At many sites, under typical geological conditions, soil stiffness increases gradually with depth due to its geological age, cementation, compaction, overburden pressures, etc., and the effect of the non-fundamental mode Rayleigh wave energy on the dispersion curve is minimal. In this situation, the common expectation includes engineering fill over stiff sediments, asphalt, concrete, and soft loose material on the compacted base materials or soft soil over shallow soft rock. To represent these conditions in the field, six gradient synthetic models were selected as illustrated in Figure 1e to calculate its theoretical dispersion curves. Vs30 was determined by the predictive equations using VR36, VR40 and VR50. From the results as shown in Figure 7, it was concluded that Vs30 has a very good correlation with the phase velocity of the Rayleigh wave at a wavelength of 36 m, i.e., VR36. All the data points are in the acceptable zones. The Vs30 calculated by using VR40 and VR50 in the predictive equation was overestimated.

3.4. Real Data Models

Twenty-seven real data models have been collected from the survey report of the University of Puerto Rico collaborated with the US Geological Survey (Odum et al., 2007), as shown in Figure 1f. They used noninvasive seismic refraction–reflection profiling techniques to investigate near-surface shear wave velocity and compressional wave velocity. The average shear wave velocity at the top 30 meters was calculated using Equation (3) and was compared with the predictive equation results using VR36 and VR40. The results show that both VR36 and VR40 have a good relationship with Vs30, but VR40 has a better agreement with Vs30 than with VR36. This indicates that most models do not have contrast, and the results are in the acceptable zone, with some exceptional cases, as shown in Figure 8 and Figure 9. Real data models follow the two-layer synthetic approach. The results are sometimes not in the acceptable zone due to high-velocity contrast.

4. Conclusions and Suggestion

Current practices for measuring Vs30 are cost efficient and better than a single borehole, for instance, SASW, MASW, array microtremor, and refraction microtremor methods. Emphasized in this study is the potential comparison of the results from the predictive equations and formula recommendations by the international building code. In order to avoid forward modeling and inverse modeling, 53 synthetic and real data models with distinct types of vs. profiles were used, to determine the theoretical dispersion curves. VR36 and VR40 were used in the predictive equation, to estimate the Vs30. Several findings can be drawn from these results.

Based on the 53 different models, VR40 shows good agreement with shear wave velocity, i.e., Vs30.

Moving from stiff soil to hard rock, the velocity contrast increases, which affects the correlation. Vs30 determined by the predictive equations is not in the acceptable zone.

The first layer thickness has a significant influence on the correlation.
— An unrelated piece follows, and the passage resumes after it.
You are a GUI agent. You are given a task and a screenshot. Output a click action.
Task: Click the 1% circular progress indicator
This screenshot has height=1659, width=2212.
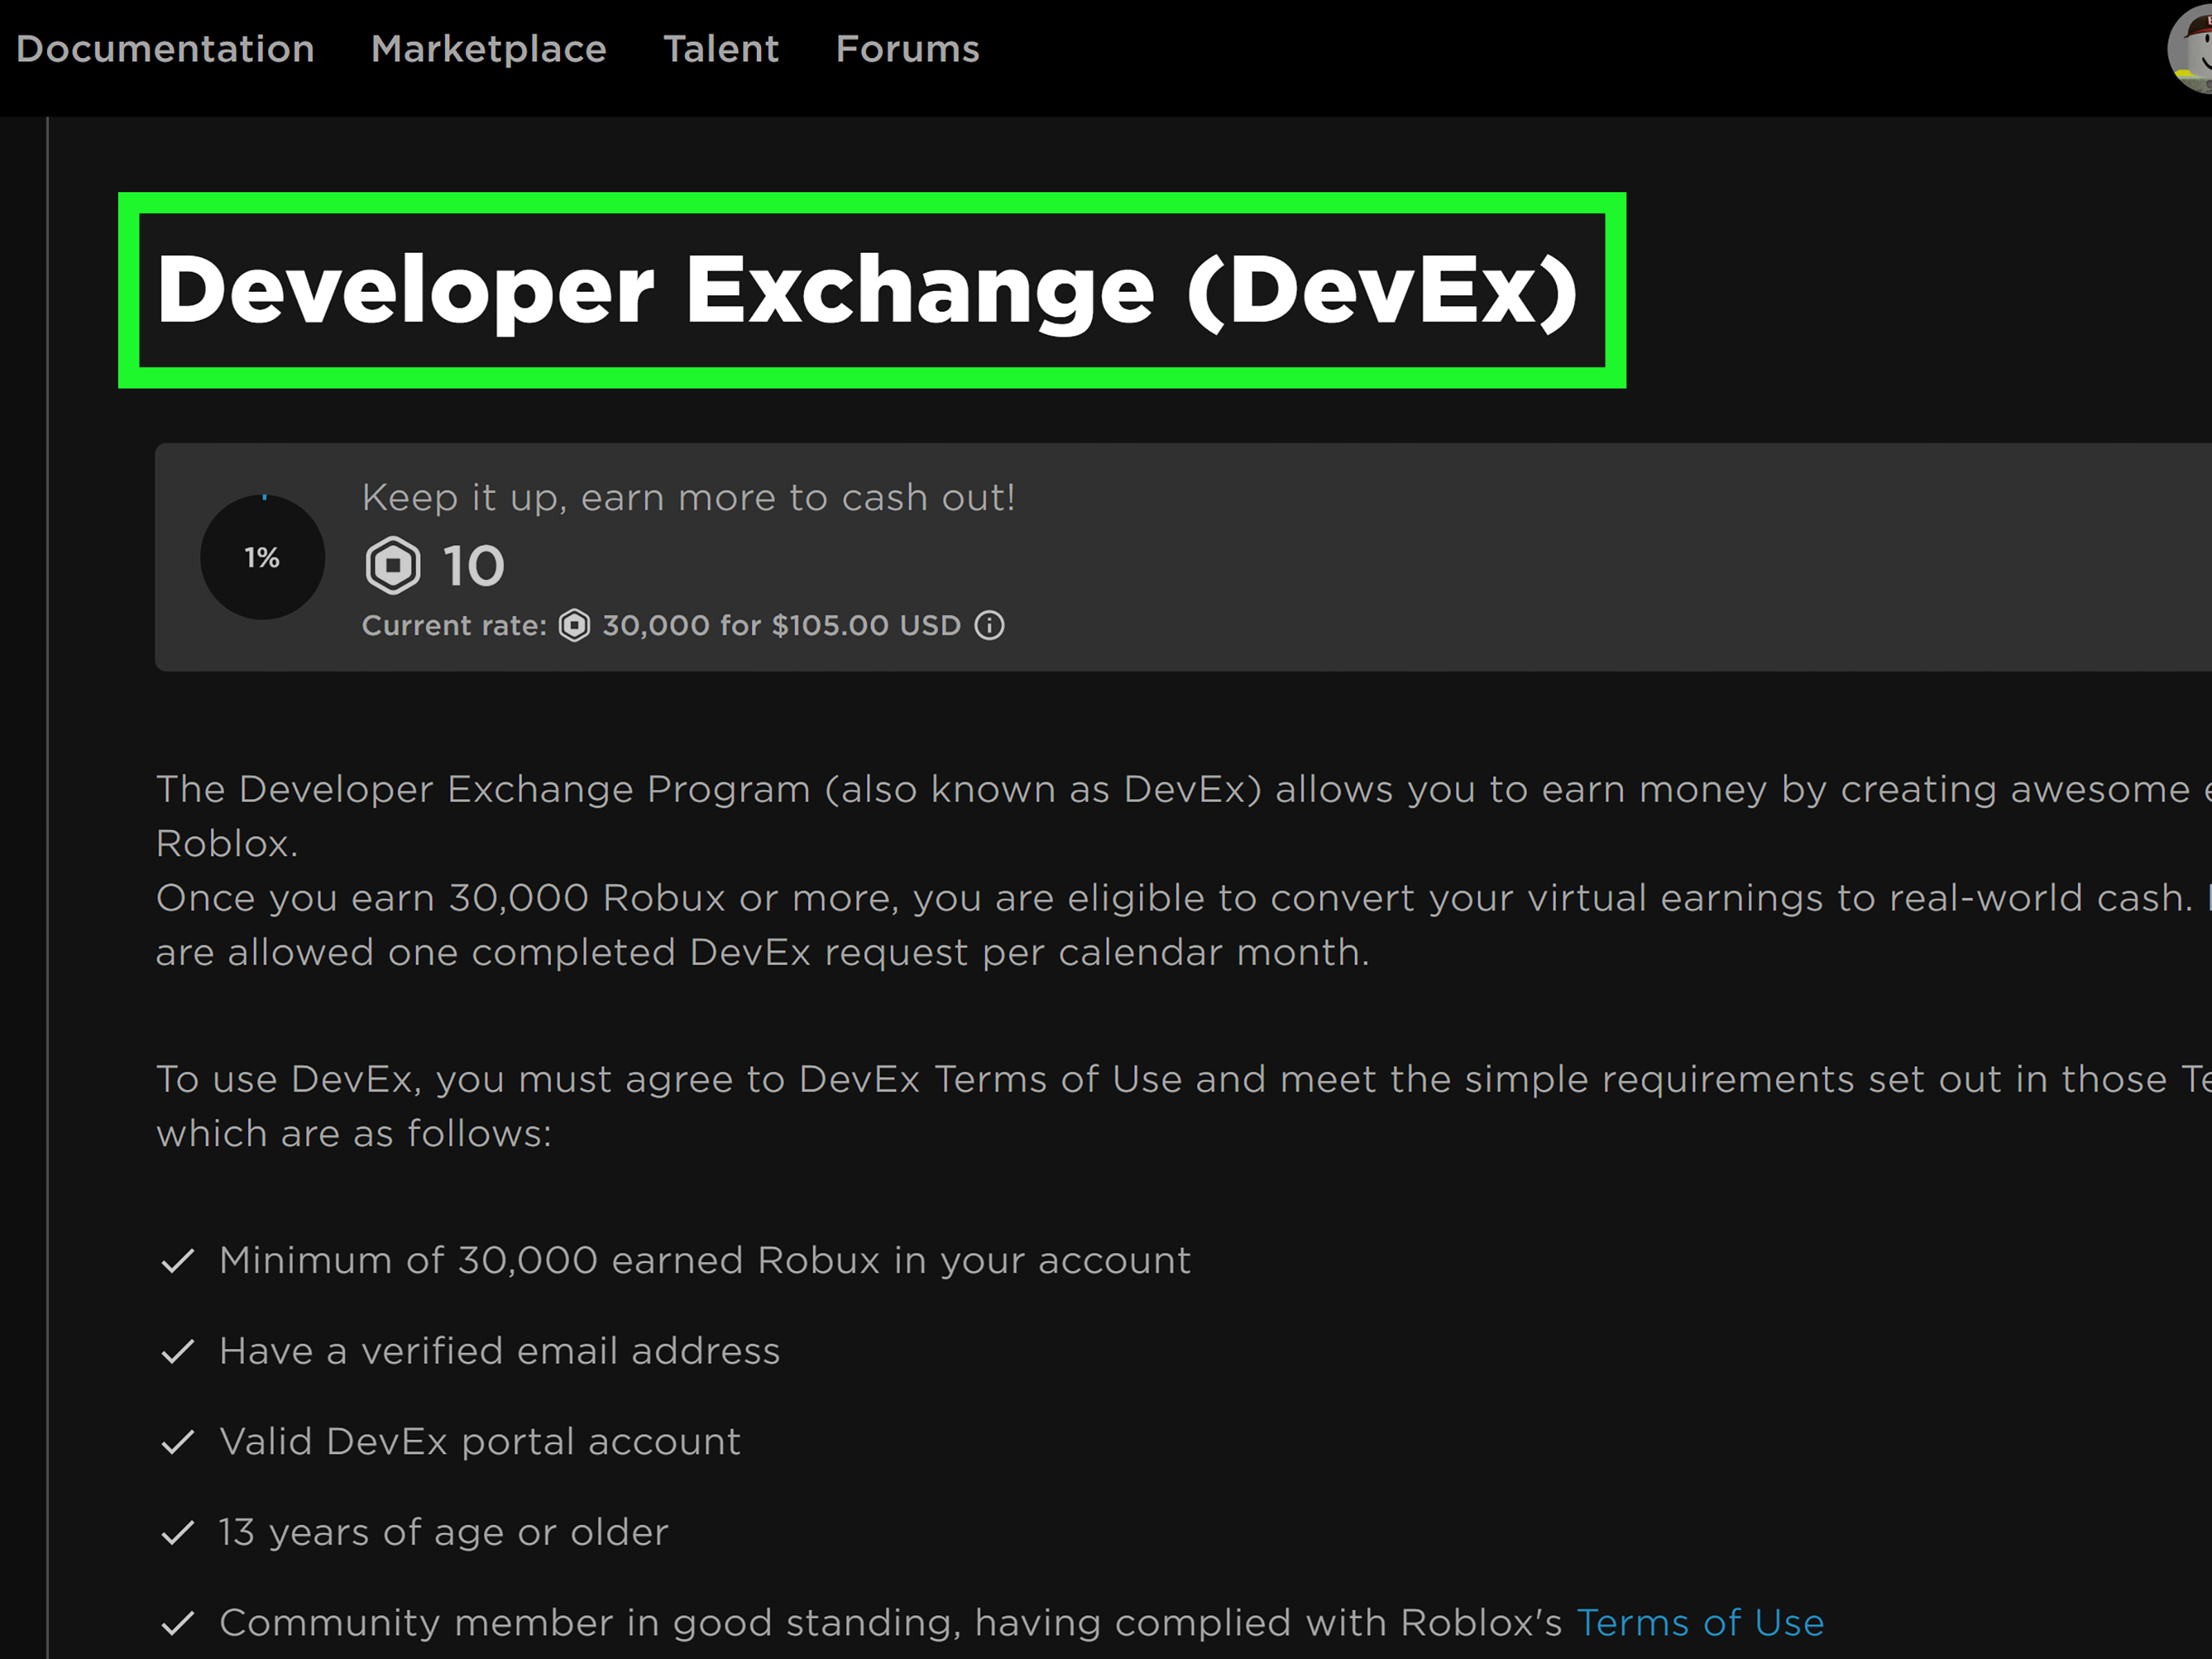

The layer thickness is between 10 < H < 20 m, the thin layer is at shallow depth with lower shear waves velocity, and the results estimated by the correlation are not in the acceptable zone.

Vs30 is more sensitive to the shallow top lower Vs, while VR36 and VR40 are less sensitive to the vs. at shallow top depth. Hence, it is suggested to investigate VR instead of vs. at different wavelengths for seismic hazard zonation studies and site classification. When conducting surface wave investigations at a single location for determining VS30 for site classification, a complete surface wave dispersion curve would then be available for forward/inverse modeling if predicted VS30 is within 10% of a class boundary. A complete surface wave dispersion curve would then be available for forward/inverse modeling if predicted VS30 is within 10% of a class boundary. Developing a complete set of sounding data may be practical even if the VS30 method is used to analyze the data.